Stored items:
=== Section Start ===

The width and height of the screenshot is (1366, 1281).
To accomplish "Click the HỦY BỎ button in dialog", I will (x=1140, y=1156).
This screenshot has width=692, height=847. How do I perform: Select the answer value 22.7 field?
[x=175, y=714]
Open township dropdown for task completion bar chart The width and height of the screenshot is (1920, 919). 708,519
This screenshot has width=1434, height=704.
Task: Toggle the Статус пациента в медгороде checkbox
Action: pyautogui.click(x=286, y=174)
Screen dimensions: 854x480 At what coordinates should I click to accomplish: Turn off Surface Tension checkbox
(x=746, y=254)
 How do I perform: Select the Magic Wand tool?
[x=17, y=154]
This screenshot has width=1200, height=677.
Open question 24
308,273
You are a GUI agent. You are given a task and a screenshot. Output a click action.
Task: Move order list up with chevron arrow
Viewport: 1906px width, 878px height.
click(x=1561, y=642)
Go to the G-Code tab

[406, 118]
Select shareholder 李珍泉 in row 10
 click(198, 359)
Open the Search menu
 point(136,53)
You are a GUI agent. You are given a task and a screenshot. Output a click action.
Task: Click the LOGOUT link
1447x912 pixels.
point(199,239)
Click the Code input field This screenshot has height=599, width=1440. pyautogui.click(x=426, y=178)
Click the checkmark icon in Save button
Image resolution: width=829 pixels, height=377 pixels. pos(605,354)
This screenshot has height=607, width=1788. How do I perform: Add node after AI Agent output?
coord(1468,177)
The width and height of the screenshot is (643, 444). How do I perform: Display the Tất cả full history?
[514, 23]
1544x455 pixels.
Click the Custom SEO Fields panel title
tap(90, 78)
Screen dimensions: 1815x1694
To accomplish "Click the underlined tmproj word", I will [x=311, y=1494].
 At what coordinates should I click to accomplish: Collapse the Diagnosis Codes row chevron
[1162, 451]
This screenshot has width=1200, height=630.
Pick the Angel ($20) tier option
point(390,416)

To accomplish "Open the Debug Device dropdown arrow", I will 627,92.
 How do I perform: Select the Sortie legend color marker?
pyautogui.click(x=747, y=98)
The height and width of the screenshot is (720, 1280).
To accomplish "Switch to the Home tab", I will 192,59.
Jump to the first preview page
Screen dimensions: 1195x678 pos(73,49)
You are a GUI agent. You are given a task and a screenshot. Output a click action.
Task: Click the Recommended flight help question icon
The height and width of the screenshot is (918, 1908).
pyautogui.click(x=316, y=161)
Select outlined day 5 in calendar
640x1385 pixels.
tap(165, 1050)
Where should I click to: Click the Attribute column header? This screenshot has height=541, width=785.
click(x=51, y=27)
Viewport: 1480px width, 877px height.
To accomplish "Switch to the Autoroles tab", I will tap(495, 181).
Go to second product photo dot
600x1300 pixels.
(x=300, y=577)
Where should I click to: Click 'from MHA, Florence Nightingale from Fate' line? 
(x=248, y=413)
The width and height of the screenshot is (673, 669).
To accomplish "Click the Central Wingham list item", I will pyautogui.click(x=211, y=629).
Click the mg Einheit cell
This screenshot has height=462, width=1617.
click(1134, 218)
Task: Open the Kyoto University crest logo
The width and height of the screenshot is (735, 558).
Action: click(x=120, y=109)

=== Section End ===

*Exercise brief*: Write out each line exactly, as it is shown above.

*Result for this exercise*:
The width and height of the screenshot is (1366, 1281).
To accomplish "Click the HỦY BỎ button in dialog", I will (x=1140, y=1156).
This screenshot has width=692, height=847. How do I perform: Select the answer value 22.7 field?
[x=175, y=714]
Open township dropdown for task completion bar chart The width and height of the screenshot is (1920, 919). 708,519
This screenshot has width=1434, height=704.
Task: Toggle the Статус пациента в медгороде checkbox
Action: pyautogui.click(x=286, y=174)
Screen dimensions: 854x480 At what coordinates should I click to accomplish: Turn off Surface Tension checkbox
(x=746, y=254)
 How do I perform: Select the Magic Wand tool?
[x=17, y=154]
This screenshot has width=1200, height=677.
Open question 24
308,273
You are a GUI agent. You are given a task and a screenshot. Output a click action.
Task: Move order list up with chevron arrow
Viewport: 1906px width, 878px height.
click(x=1561, y=642)
Go to the G-Code tab

[406, 118]
Select shareholder 李珍泉 in row 10
 click(198, 359)
Open the Search menu
 point(136,53)
You are a GUI agent. You are given a task and a screenshot. Output a click action.
Task: Click the LOGOUT link
1447x912 pixels.
point(199,239)
Click the Code input field This screenshot has height=599, width=1440. pyautogui.click(x=426, y=178)
Click the checkmark icon in Save button
Image resolution: width=829 pixels, height=377 pixels. pos(605,354)
This screenshot has height=607, width=1788. How do I perform: Add node after AI Agent output?
coord(1468,177)
The width and height of the screenshot is (643, 444). How do I perform: Display the Tất cả full history?
[514, 23]
1544x455 pixels.
Click the Custom SEO Fields panel title
tap(90, 78)
Screen dimensions: 1815x1694
To accomplish "Click the underlined tmproj word", I will [x=311, y=1494].
 At what coordinates should I click to accomplish: Collapse the Diagnosis Codes row chevron
[1162, 451]
This screenshot has width=1200, height=630.
Pick the Angel ($20) tier option
point(390,416)

To accomplish "Open the Debug Device dropdown arrow", I will 627,92.
 How do I perform: Select the Sortie legend color marker?
pyautogui.click(x=747, y=98)
The height and width of the screenshot is (720, 1280).
To accomplish "Switch to the Home tab", I will 192,59.
Jump to the first preview page
Screen dimensions: 1195x678 pos(73,49)
You are a GUI agent. You are given a task and a screenshot. Output a click action.
Task: Click the Recommended flight help question icon
The height and width of the screenshot is (918, 1908).
pyautogui.click(x=316, y=161)
Select outlined day 5 in calendar
640x1385 pixels.
tap(165, 1050)
Where should I click to: Click the Attribute column header? This screenshot has height=541, width=785.
click(x=51, y=27)
Viewport: 1480px width, 877px height.
To accomplish "Switch to the Autoroles tab", I will tap(495, 181).
Go to second product photo dot
600x1300 pixels.
(x=300, y=577)
Where should I click to: Click 'from MHA, Florence Nightingale from Fate' line? 
(x=248, y=413)
The width and height of the screenshot is (673, 669).
To accomplish "Click the Central Wingham list item", I will pyautogui.click(x=211, y=629).
Click the mg Einheit cell
This screenshot has height=462, width=1617.
click(1134, 218)
Task: Open the Kyoto University crest logo
The width and height of the screenshot is (735, 558).
Action: click(x=120, y=109)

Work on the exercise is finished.